Thursday, January 19, 2006

Want, Need & Must

Cooperation is intuitive and essential part of human nature. It is most successful when it is enabled, rather than controlled, symbiotic, meaning it is mutually beneficial for all concerned and can be realised to it’s full potential for smaller groups of up to 150 people. (I will also explain this last, very specific statement)
The following is the distilled answer to my questions about the nature of cooperation. This chapter will support the above statement and outline my journey to towards those conclusions.
I have divided the subject into three sections, which seems to loosely correlate to the history of cooperation as well. Please note that although I have made distinction, the theoretical line between the three different sections are blurred. For the reason of ease and simplicity I will refer to them as
• ‘Want’ under which I mean ‘Voluntary/Unconstrained’
• ‘Need’ means ‘Voluntary/Advantageous and
• ‘Must’ or have to which is Necessary/Compulsory.
Obviously these categories can be argued when relating to certain activities. Like if the caveman goes hunting alone it is his choice because he has a choice. If his friend goes with him that would be cooperative effort that is voluntary, but it is also advantageous and could be looked at as necessary even. But for all intents and purposes these arbitrary boundaries will suffice in order to be able to coherently illustrate the context.
This way cooperation is mapped right up till the twentieth century, when an interesting parallel shift has taken place, but more about that later, when we will see that these definitions will become more distinct.
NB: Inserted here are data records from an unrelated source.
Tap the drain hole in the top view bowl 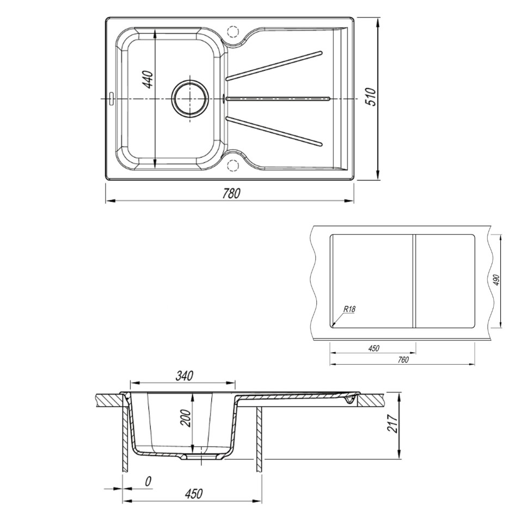pos(189,99)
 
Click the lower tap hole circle pos(232,165)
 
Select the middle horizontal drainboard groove pos(278,99)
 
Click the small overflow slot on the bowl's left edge pos(111,99)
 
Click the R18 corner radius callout pos(349,310)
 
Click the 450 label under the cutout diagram pos(373,348)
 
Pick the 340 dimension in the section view pos(182,376)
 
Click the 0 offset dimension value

The following is a brief description of the three section or types of cooperation, Want, Need and Must.
Firstly, We ‘Want’ to cooperate because we like to do so. It makes us feel good and gives us a sense of belonging. This period was characterised by instinctual but deliberately cooperative behaviour that we can still often observe in animals such as apes and monkey’s ‘groom’ each other, dolphins play group games in small groups. They recognise their ‘friends’ and ‘do’ things for one an other. The same characteristic also applies to people.
"Most of human evolution took place before the advent of agriculture when men lived in small groups, on a face to face basis. As a result human biology has evolved as an adaptive mechanism to conditions that have largely ceased to exist. Man evolved to feel strongly about few people, short distances and relatively brief intervals of time; and these are still the dimensions of life that are important to him" writes S.L. Washburn evolutionary biologist in Malcolm Gladwell’s The Tipping Point.
I am basing the ‘Want’ on my observation that human beings as well as highly intelligent, social animals, actually ‘like’ to do things for each other and choose to do so while not necessarily expecting return, other than perhaps affection and a sense of belonging. As part of a close-knit group we are more aware of each other’s needs. But there is a limit to how many others we can respond to this way. Here the shift towards the next type of cooperation begins.
Tipping Point continues on the subject; “British anthropologist Robin Dunbar begins with a simple observation. Primates – monkeys, chimps, baboons, and humans – have the biggest brains of all mammals. More important, a specific part of the brain of humans and other primates – the region called as the neocortex, which deals with complex thoughts and reasoning – is huge by mammal standards…So what does correlate with brain size? The answer Dunbar argues is group size. If you look at any species of primate the larger their neocortex is, the larger the average size of the group they live with.
Dunbar’s’ argument is that brain evolve, they get bigger, in order to handle the complexities of human relationships… The figure of 150 seems to represent the maximum number of individuals with whom we can have genuinely social relationship, the kind of relationship that goes with knowing who they are and how they relate to us. Putting it in an other way, it’s is the number of people you would not feel embarrassed about joining uninvited for a drink if you happened to bump into them in a bar.”
At this point we have arrived at the second section, the ‘Need’. Cooperative behaviour was essential in making the leap from hunter, gatherer groups to agricultural societies. From building of sophisticated all weather dwellings to the communal management of livestock, harvest and trade, sophisticated cooperation was necessary. As population grew, society became more complex. The Tipping Point chapter goes on saying that when groups get larger than 150 people become strangers to one another. “At 150 something happens, something indefinable but very real – that somehow changes the nature of community overnight. - In smaller groups people are a lot closer. They knit together, which is very important if you want to be effective and successful at community life…” This explains why and how the third section “Must” came about in this story of cooperation. Over 105 people require a greater measure of control. “At a bigger size you have to impose complicated hierarchies and rules and regulations and formal measures to try to command loyalty and cohesion.” Says Dunbar. People ‘Must’ cooperate most of all above ‘Want’ to or their ‘Needs’. And they do. Political leaders such as dictators like Hitler, Stalin, and Mao have mastered the control to extreme levels where people’s wants and needs were altogether oppressed in order to enforce a greater measure of cooperation. Under dictatorship, people ‘Must’ cooperate. Post war democratic movements freed many nations from imposed oppression. But it’s individual attitudes that collectively begun to make the difference. Human nature can only be superficially controlled and just for brief periods. In the end our wants and needs will always overcome control. Our history proves this.